Der Herr der Bälle
„Real PingPong is not played for trophy. It is played in the shadows, in the park alleys and in the back rooms for hard cash and cheap ugly women!"
(Master Wong)
Im August bzw. September des letzten Jahres kam mit „Balls of Fury" unter der Regie von Ben Garant (z.B. Co-Autor für „Nachts im Museum") eine vollkommen überdrehte, brachial komische Komödie in die Kinos, bei der es leider noch nicht sicher ist, ob wir sie in deutschen Lichtspielhäusern überhaupt zu sehen bekommen. Derzeit ist in Deutschland leider nur der durchaus hörenswerte Soundtrack erhältlich. „Balls of Fury" ist eigentlich mit nichts zu vergleichen. Den Streifen kann man vielleicht am ehesten noch beschreiben als eine Parodie auf Bruce Lees „Der Mann mit der Todeskralle" (1973) im Tischtennis-Kostüm. Der Titel „Balls of Fury" lässt sich vermutlich am ehesten noch ins Deutsche übersetzen mit „Tischtennisbälle außer Rand und Band" - dies klingt komisch und ist es auch. Leider ist es mir nicht möglich, den Titel näher zu beschreiben, denn wie der Film an sich, so ist auch der Titel im wahrsten Sinne des Wortes unbeschreiblich.

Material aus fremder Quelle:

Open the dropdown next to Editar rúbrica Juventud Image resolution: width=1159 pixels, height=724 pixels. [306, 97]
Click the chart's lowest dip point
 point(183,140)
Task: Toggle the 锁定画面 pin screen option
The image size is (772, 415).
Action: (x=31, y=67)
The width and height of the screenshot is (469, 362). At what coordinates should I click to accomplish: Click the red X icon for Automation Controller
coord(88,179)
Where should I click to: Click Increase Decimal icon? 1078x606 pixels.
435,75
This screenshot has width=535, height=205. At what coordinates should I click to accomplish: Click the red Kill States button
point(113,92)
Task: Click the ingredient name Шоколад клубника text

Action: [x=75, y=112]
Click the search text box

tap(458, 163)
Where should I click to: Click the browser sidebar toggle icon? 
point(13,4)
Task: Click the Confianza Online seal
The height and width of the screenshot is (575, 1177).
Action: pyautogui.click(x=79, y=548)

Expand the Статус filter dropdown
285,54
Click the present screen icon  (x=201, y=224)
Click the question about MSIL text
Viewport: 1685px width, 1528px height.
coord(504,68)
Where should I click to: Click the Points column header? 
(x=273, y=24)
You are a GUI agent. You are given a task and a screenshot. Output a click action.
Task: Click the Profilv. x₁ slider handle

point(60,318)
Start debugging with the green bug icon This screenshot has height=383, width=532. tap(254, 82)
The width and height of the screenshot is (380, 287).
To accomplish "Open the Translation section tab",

Der Streifen beginnt mit äußerst authentischen Bildern, die original Aufnahmen gleichen, mit dem Halbfinale im Tischtennis der olympischen Spielen in Seoul 1988. Vorher wurde bereits der junge 12-jährige Protagonist Randy Daytona (hier noch dargestellt von Brett Delbuono), ein wahres Wunderkind des Pingpong, quasi der Mozart der weißen Bälle in einer Art Homevideo - Kollage gemischt mit Talk-Show - Auftritten dem Zuschauer vorgestellt: „Randy, the eyes of all America and, indeed, the eyes of the entire world will be on you tonight". Als Betrachter wird man wirklich verleitet zu glauben, dass derartig rasante Tischtennisballwechsel (vor allem mit sich selbst als Gegner) durchaus möglich sind und sich die Ereignisse damals - ist ja schon 20 Jahre her - wirklich so zugetragen haben. Der Druck auf Randy, dem Amerikanischen Held, ist bei den olympischen Spielen gewaltig, und so geschieht das Unvermeidliche. Die Angst Randys wird noch bestärkt durch seinen Vater und Trainer Sergeant Daytona von der US Marine (gespielt von Robert Patrick) der obwohl er versprochen hatte es nicht zu tun, auf seinen Sohn gewettet hat. Kein geringerer als der deutsche Karl Wolfschtagg (gespielt von Thomas Lennon) ist Randys Gegner. Karl Wolfschtagg ist der typische Klischee-Deutsche: strohblond, wild, ungestüm, mit Nazihaften - Zügen; ebenso so wie man sich eigentlich einen Wrestler vorstellen würde, der zu oft auf den Kopf gefallen ist. Leider handelt es sich hier nicht um eine Form von Ringen, sondern um die eigentlich elegant - flinke Sportart Tischtennis, was die Situation wirklich überdreht und komisch wirken lässt. Bereist während des ersten, intensiv geführten Ballwechsels nimmt das Match ein tragisches Ende, als Rany zu weit nach hinten gedrängt wird, über die Bande fällt und bewusstlos liegen bleibt. Man erfährt noch, dass sein Vater von den Leuten, bei denen er die Wette abgeschlossen hat, ermordet wurde. Die Nachrichten titeln nach der Niederlage: „He returns to America - a life with shame!"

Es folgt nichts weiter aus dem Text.